About Dr. Jim Lalonde, Head of Microbial Business Area at INSCRIPTA
With more than 25 years in research and development leadership, and having built world-class R&D teams, Jim most recently served as Senior Vice President of R&D at Codexis, Inc., where he oversaw the development of more than 50 enzymes for drug manufacture, nutrition, biotherapeutics, and molecular diagnostics. Prior to his time at Codexis, Dr. Lalonde held a leadership role in chemical development at Altus Biologics. Originally a Senior Scientist at Vista Chemical Company, he holds a Bachelor’s degree in Chemistry from Lakehead University and a PhD in Organic Chemistry from Texas A&M University.
Interview with... Dr. Jim Lalonde, Head of Microbial Business Area at INSCRIPTA
1) What inspired the foundation of Inscripta?
Definitely the promise of CRISPR technology, as its ability to edit and re-engineer genomes became clear very quickly after its discovery.

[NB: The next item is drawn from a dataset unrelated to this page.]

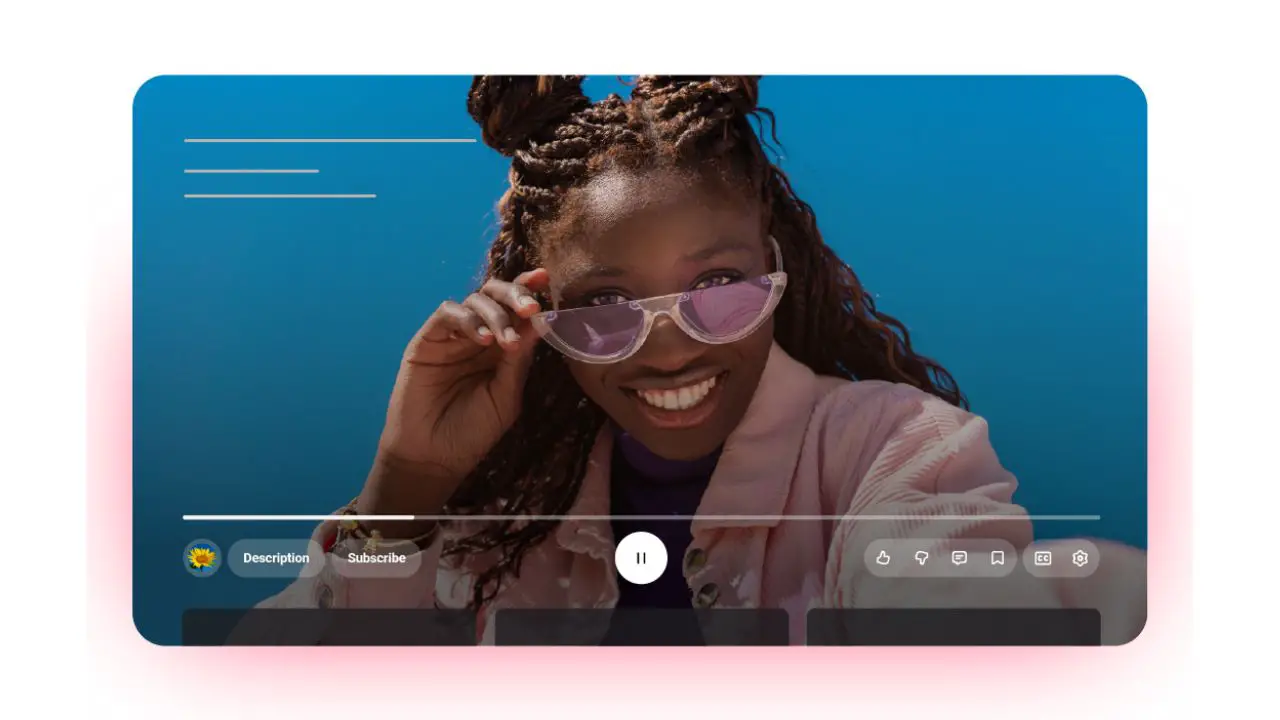This screenshot has width=1280, height=720.
Task: Open the channel via the sunflower avatar
Action: 201,558
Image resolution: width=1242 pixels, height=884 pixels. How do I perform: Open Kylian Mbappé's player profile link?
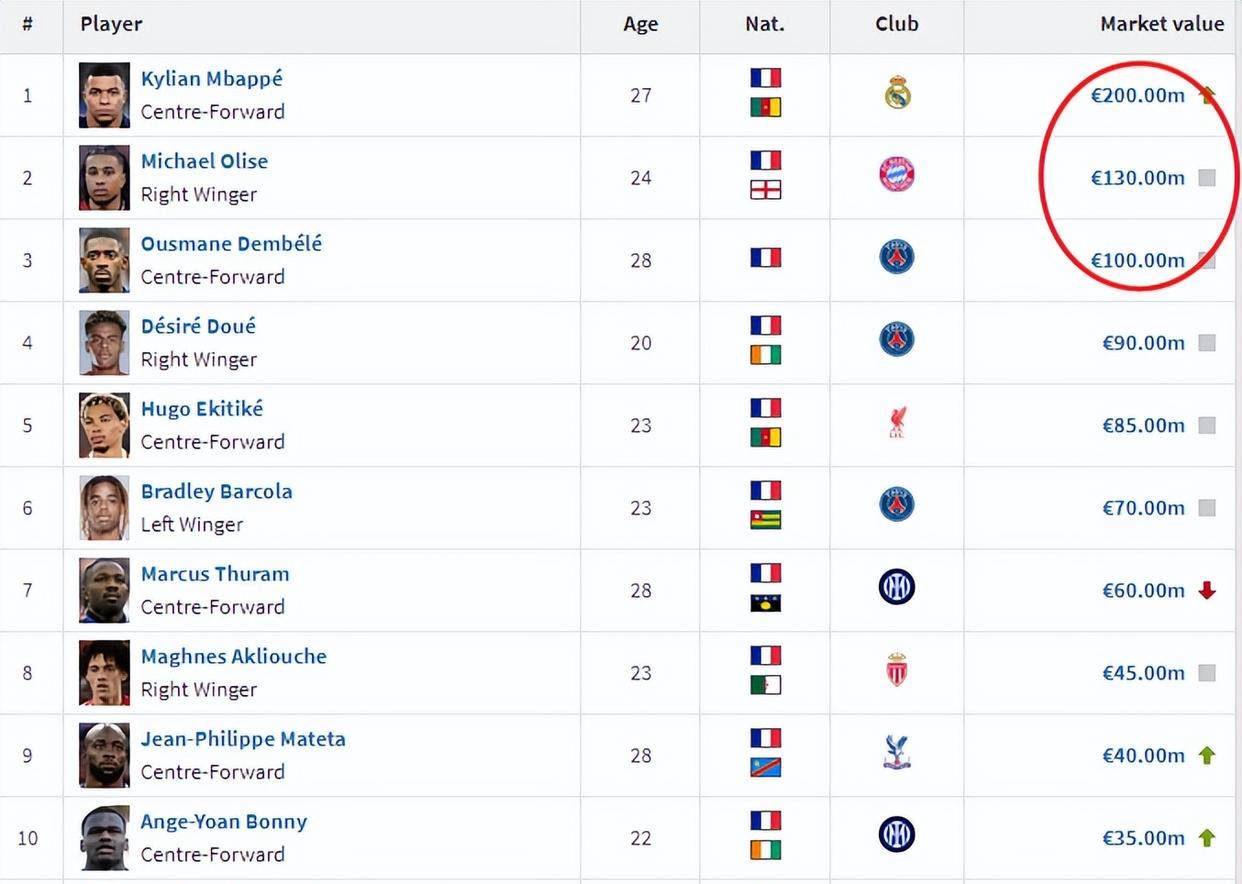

Scientists around the world recognized the tremendous potential to solve some of our greatest challenges ranging from curing of genetic disorders, to providing low-cost food production, to sustainable production of valuable materials, to probing the vast amount of DNA of unknown function. But it was discoveries made by the founders of Inscripta that showed we could democratize CRISPR and enable broad adoption of genome-scale, massively parallel CRISPR genome engineering technology. The colocation of guide sequences, edits and barcodes on a single construct makes it possible to perform genome wide editing with 1000’s of edits in a single experiment with unprecedented efficiency.
This, combined with a push-button instrument workflow and innovations in reagent chemistry, microfluidics and a novel CRISPR nuclease, delivered on the vision to provide researchers worldwide accessible genome-wide engineering. The platform is rounded out with software; on the front end to automate experimental design and on the back end to help organize and interpret very large genotype and phenotype datasets.
2) What appetite have you seen for such a benchtop device?
We have seen tremendous interest in our platform. We have given several webinars on the Onyx™ platform and on applications to strain engineering and genome discovery. 100’s of scientists routinely participate in these webinars and follow up with requests for more information and follow on discussions around their specific interests. During our development phase, we partnered with early access partners and key opinion leaders and we expect that the results from these collaborations will start to be published this year. As you can imagine, we are seeing broad interest from Academic, Government and Industrial lab with scientists in Basic Research, Healthcare, Industrial Biotech and related fields.
3) How is the role-out/testing going?
The product launch is going pretty well for such a next generation platform – it’s completely new so we have to tell the whole story. Our recently completed Beta program went very smoothly so we are very happy with that. We are very proud of our Development, Operations and Applications teams and what they have achieved, it’s been an amazing 12 months.
4) What are your plans for Europe?
We launched our Onyx™ platform simultaneously in Europe and North America and are now in the midst of taking orders and placing instruments in labs. We are supporting our efforts in Europe with a commercial team and the support of Field Service Engineers and Field Applications Specialists. We are getting involved with scientists before placing an instrument in discussions around potential applications, experimental design strategies and demoing our library design software.
5) How do you see Onyx being able to transform biotech R&D (in academia and industry)
The transformation is happening in two ways; dramatically lowering the amount of R&D to execute on a given Synthetic Biology program and enabling discoveries that were mostly unattainable until now. The amount of time and effort to design and implement a strain engineering program made it prohibitive for most labs. Now with automated strain library creation, the instrument frees up hundreds of hours of researcher time such that multiple programs can be done with a small team. The ability to go genome-wide with push button simplicity has allowed researchers to expand their approach from a narrow, hypothesis driven one to relatively unlimited genome interrogation; elucidating genotype-phenotype relationships in regions of heretofore unknown function.